Another economic impact of people’s behavior pattern can be observed in the volatilities that arise in markets, such as the currency, gold, housing, etc., that sometimes lead to financial crises and economic bubbles. Experts believe deep-rooted cultural factors are to some extent responsible for the unpredictability and fluctuations in the economic environment, highlighting once more the importance of raising financial awareness among the masses.

  Improving Children’s Economic Ways

Having realized the importance of early-life economic education for children, a number of games, magazines, mobile applications, etc. have sought to provide children with basic economic lessons and teachthem the required life skills.

Amir La’li, a PhD student in economics, launched a monthly magazine in July last year called Qollak (piggy bank) to teach children aged between 3-7 basic lessons for a better economic life. The magazine aims at teaching economic skills to children indirectly, using stories, rhymes, games and pictures. A team of specialists comprised of child psychologists and children literature experts supervise the magazine’s contents and graphics to ensure that the right message is getting through.

As La’li explains, in an interview with Tejarat-e-Farda economic weekly, the magazine is not just for 3-7 year olds. As this age group is incapable of reading on their own and requires a teacher or parent to read the stories to them, it targets a larger audience, teaching the adults how to treat their children in day-to-day life. Also Qollak plans to launch similar magazines for other age groups in the near future.

  Governments & Economic Literacy

Governments around the world have initiated programs and strategies aimed at improving financial literacy, which refers to the set of skills and knowledge that allows an individual to make wise and effective decisions on their financial resources.
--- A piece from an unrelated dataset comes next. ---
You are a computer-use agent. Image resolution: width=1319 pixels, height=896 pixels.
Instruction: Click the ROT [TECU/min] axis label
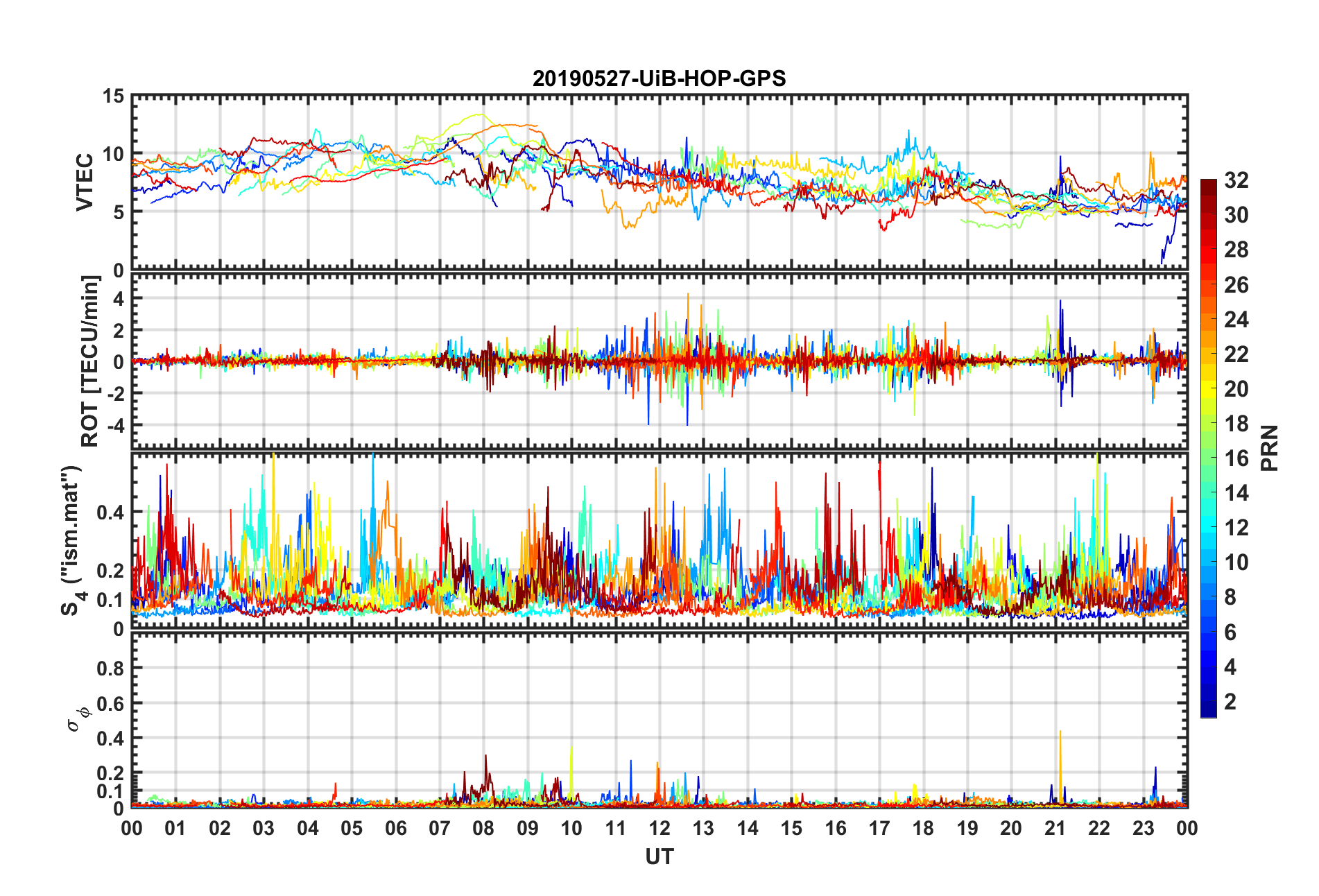coord(90,361)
The Organization for Economic Co-operation and Development (OECD) started an inter-governmental project in 2003 with the objective of providing ways to improve financial education and literacy standards through the development of common financial literacy principles. In March 2008, the OECD launched the International Gateway for Financial Education, which aims to serve as a clearinghouse for financial education programs, information and research worldwide.

The Program for International Student Assessment (PISA) is a collaborative effort among OECD member countries to assess the skills and knowledge of 15-year-old students around the world. The assessment has been held every 3 years since 2000. The PISA added financial literacy as an additional domain for the 2015 assessment, which will be held across 70 countries and regions across the world.

Iran’s education system has often been criticized for failing to upgrade  to new advanced theories and concepts. Many assessment programs are held across the world to help countries understand where their education system is heeded in terms of quality and effectiveness. Iran has not participated in any of these assessments so far.

Realizing the importance of improving financial literacy in general, and the children’s in particular, the government could take initiatives to implement similar programs and participate in global assessment schemes such as PISA to help the country move forward and  improve the education system.